Customers of Oakley’s beloved children’s bookstore Blue Manatee were thrown a curveball last December, when longtime owners John Hutton and Sandy Gross announced they were looking to pass the torch to a new leader. As the surrounding community waited in anticipation to hear what would happen to the neighborhood gem, longtime customer Kevin Kushman saw this as an opportunity to close Cincinnati’s literacy gap.
Inspired by his time mentoring students at Oyler School in Lower Price Hill, Kushman, along with more than 200 other people, submitted an essay detailing his plan to turn the bookstore into a nonprofit to help bridge reading disparities in Cincinnati. In what Kushman describes as a golden ticket scenario, Hutton and Gross chose his essay. They then connected him with Amanda Kranais, another regular customer of the bookstore, on a “social enterprise blind-date” due to their similar vision for the store. The two quickly formed a partnership and drafted a plan to reopen Blue Manatee.

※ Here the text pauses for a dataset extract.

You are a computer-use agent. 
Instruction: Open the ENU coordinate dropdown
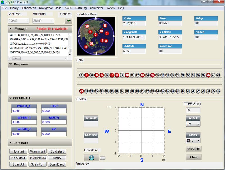(193, 140)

After closing the shop’s doors for three months to focus on building relationships within the community to support its new mission, Kushman and Kranais opened Blue Manatee Literacy Project in April. The nonprofit’s mission aims to close the tri-state’s literacy gap by donating one book for every book purchased in store and online. In its first six months, the store donated close to 8,000 books to children in need. The nonprofit has also formed partnerships with schools in the area to provide relevant reading materials for their students. “We try to not just drop a box of books at a school and say, ‘Hope it works out,’ ” Kushman says. “We take a lot of guidance and direction from the teachers and resource coordinators that work at the specific school.”
Blue Manatee Literacy Project also works with staff members at partnering schools to provide unique programming for students. Currently, they’re working with staff at Oyler School to start a Near Peer Mentoring program between their younger and older students. “We’re going to teach the older students how to make an impact with the younger students and actually instruct them on some foundational skills that they need,” says Kimberly Kemen, board member of the Blue Manatee Literacy Project and teacher/mentor coordinator at Oyler.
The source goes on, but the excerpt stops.